Looks like our estimator fits the data!

Now let’s take a look at the relationship between the expected wait time and the time at which we observed our last max value.

plot(test$arrival_time, test$next_arrival_wait, 
     col=(1+floor(test$values)),
     xlab="i",
     ylab="j|i"
     )

Yikes. This is a bit more readable in log-log space:

plot(log(test$arrival_time), log(test$next_arrival_wait), 
     col=(1+floor(test$values)),
     xlab="log(i)",
     ylab="log(j|i)"
     )

These plots pretty clearly shows that our expected $j$ is much more accurately estimable given some $m$ than given some $i$ , especially as sample size gets large.

Re-evaluating the growth rate

Earlier, I produced an argument for $2^{n}$ as a reasonable heuristic for the growth rate of the expected wait time to the next new max value. Let’s see how this estimate compares to the experimental data.

xv = 1:20
plot(test$index[1:length(test$values)], log(test$arrival_time))
lines(xv, log(2^(xv)), col="blue")
lines(xv, log(2^(xv-1)), col="red")
lines(xv, log(xv*2^(xv)), col="green")

From our simulations, it looks like $2^{n}$ is a reasonably good heuristic for small sample sizes, but the number of samples needed to achieve new max values for large samples seems to grow even faster than this, at least under the normality assumption we used in the simulation.

To improve our estimate, we need to examine the distribution of the max of a given sample. Following the notation defined earlier: $p (x = X_{(n)}) = p (x \geq X_{1}, x \geq X_{2}, \dots x \geq X_{n}) = F (x)^{n}$ . This distribution is closely related to the Gumbel distribution, which is widely used in extreme value theory: http://stats.stackexchange.com/questions/105745/extreme-value-theory-show-normal-to-gumbel

I don’t really have experience with extreme value theory, so I’m going to experiment with $p (x = X_{(n)})$ directly.

Given $X_{(n)}$ has CDF $F (x)^{n}$ , the PDF is given by $\frac{d}{d x} C D F = n F (x)^{n - 1} f (x)$ . Therefore, to find the expectation we evaluate the following interval:

E [x ∣ n] = \int x n F (x)^{n - 1} f (x) d x

Aaaaand we’re already at an impasse. This integral doesn’t just look difficult to evaluate: according to wolfram, if we adopt the normality assumption closed form solutions are only known up to $n = 5$ .

Although an analytic solution isn’t readily available, we can still use numerical methods to approximate this integral at different values of $n$ to estimate this expectation, and then maybe fit a curve to the result to get an approximation to the analytic solution as a function of $n$ . Although it’ll just be an approximation, it may still be very informative of the behavior of this expectation. In particular, I’m interested to see how quickly this grows, since the $2^{n}$ heuristic fails for large $n$ .

Exercise A
Answer these questions about the extract on waiting times for new maximum values, one line each:
(i) Which distribution does the extract say the distribution of the sample maximum is closely related to?
(ii) Under the normality assumption, up to what value of $n$ are closed form solutions for the expectation integral known, according to wolfram?
(iii) In the growth-rate plot code, which color is used for the line drawn from `log(xv*2^(xv))`?
Exercise B
Pick up the extract on waiting times for new maximum values after its final sentence and continue it in the same technical voice.

Data below
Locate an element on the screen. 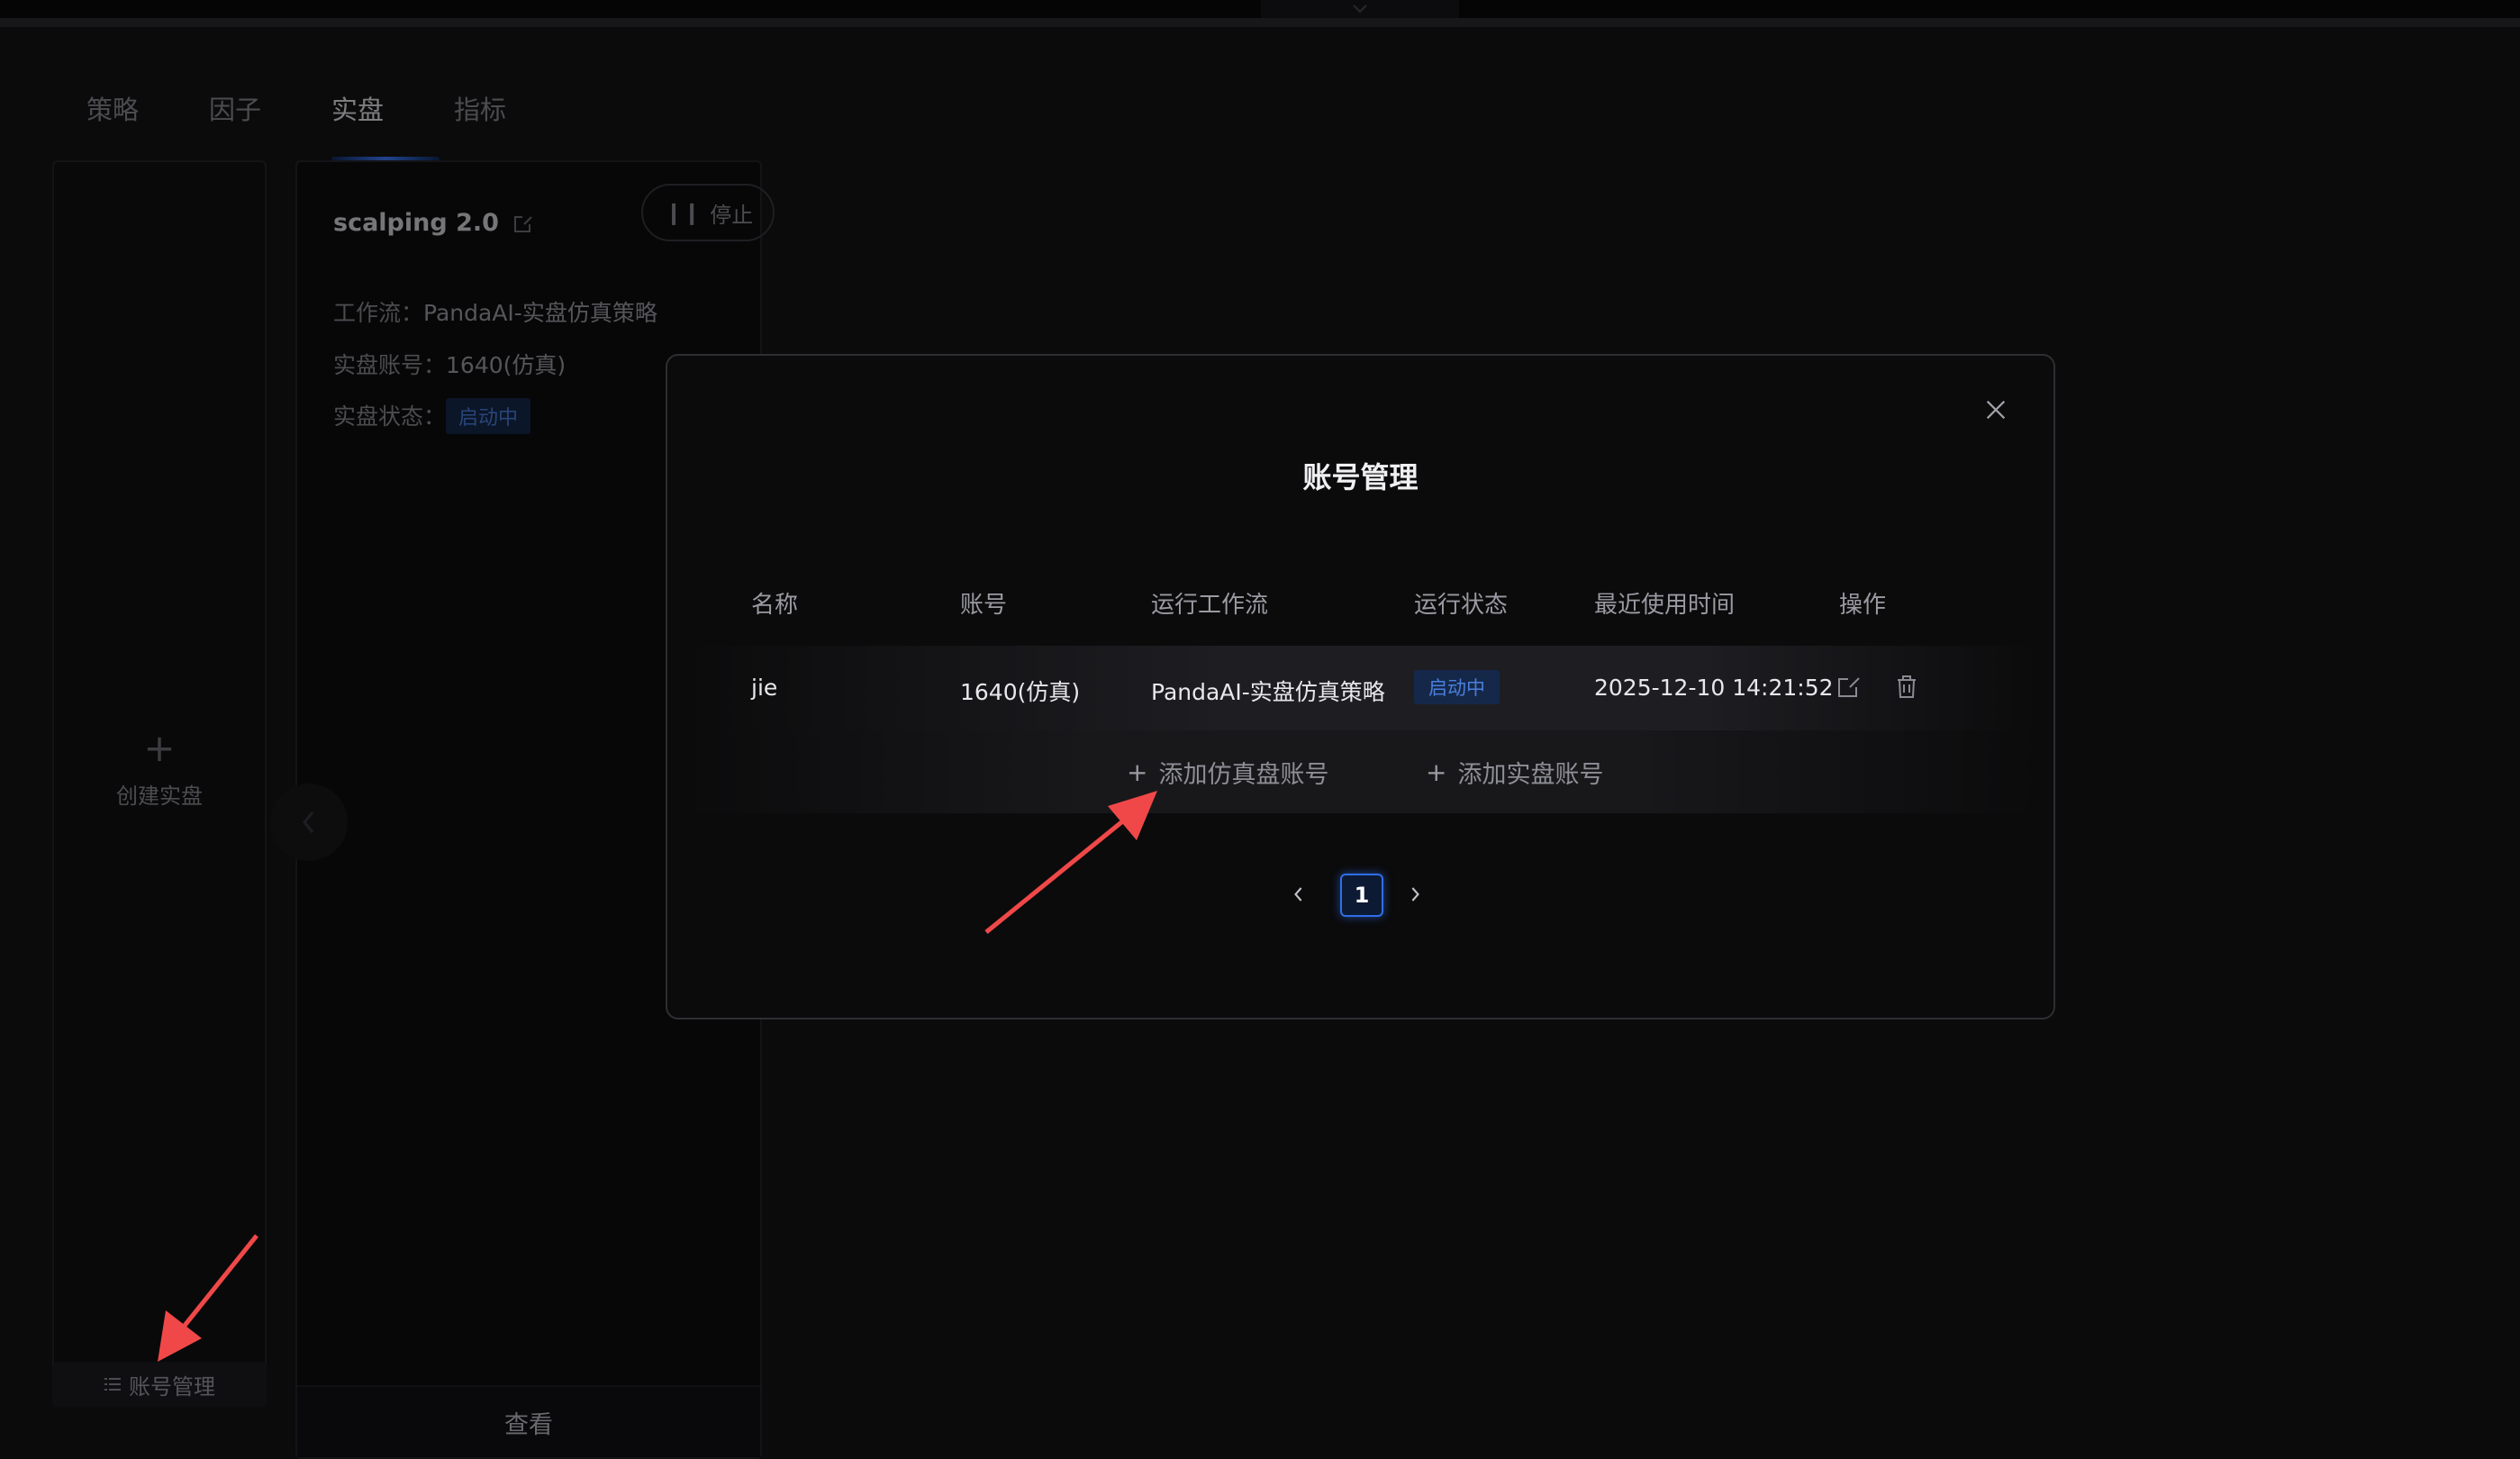 This screenshot has height=1459, width=2520. pagination: 1 is located at coordinates (1360, 896).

Your response A
(i) The Gumbel distribution, which is widely used in extreme value theory.
(ii) Up to $n = 5$.
(iii) Green.

Your response B
Method 1. Lazy monte carlo simulation of mean, using tools we already built

We can leverage the simulations we’ve already performed to get an estimate: for a given observed max we can attribute this value to samples of increasing size up to the appearance of the next new max value.

Method 2. Monte carlo simulation of mean

The method above is a bit biased though because we aren’t actually generating new samples. To really do this right, we need to draw a new sample of size $n$ each time and evaluate the max value for that sample. Otherwise we’re just loading up our data with autocorrelation and bias.

max_sim_given_n = function(n, reps, fx=rnorm, values=FALSE, mu=TRUE, sigma=TRUE){
  replicate(reps, max(fx(n)))
}

Let’s visualize this distribution for a few values of $n$ just to see how it behaves.

plot(0,0, 
     type='n', 
     xlim=c(0,5), 
     ylim=c(0,2), 
     xlab='x',
     ylab='p(x=X_(n))', 
     main="Distribution of max(X_(n))\nfor increasing values of n"
     )
system.time( sapply(1:4,function(x) lines(density(max_sim_given_n(10^x, 5e3)), col=x)) )
legend('topleft', paste("n=10^", 1:4), lty=1, col=1:4  )

Now let’s run simulations over a full range of $n$ values and visualize the simulated expectation and 95% CI. I’m going to use the median instead of the mean as my simulated expectation to simplify my code a bit. It shouldn’t really make much of a difference, but it’s worth mentioning since formally monte carlo simulation generally uses the mean.

#totx=2e3, reps=2e2 -> 85.63 seconds
#totx=1e3, reps=2e2 -> 15.29 seconds
#totx=1e3, resp=1e2 ->  7.8 seconds
#totx=1e2, reps=1e2 ->  0.14 seconds
totx = 1e3 #2e3 
xv = 1:totx
system.time(CI <- sapply(xv, function(x) quantile(max_sim_given_n(x, 2e2), c(.025, .5, .975))))
plot(0,0, type='n', xlab='log(n)', ylab='E[X_(n)]', xlim=c(0,max(log(xv))), ylim=c(0,max(CI)))
lines(log(xv), CI[2,])
lines(log(xv), CI[1,], col='red', lty=2)
lines(log(xv), CI[3,], col='red', lty=2)

Interestingly, the magnitude of the confidence interval appears to converge to around $1.35$ .

plot(xv, CI[3,]-CI[1,], main="Width of 95% CI for different")
(inter_ci = mean(CI[3,floor(.75*totx):totx]-CI[1,floor(.75*totx):totx]))
abline(h = inter_ci, col='blue', lty=2)

If we look at this in log space, it looks like the magnitude of the CI is still a ways from converging, but it does appear to be converging.

plot(log(xv), CI[3,]-CI[1,])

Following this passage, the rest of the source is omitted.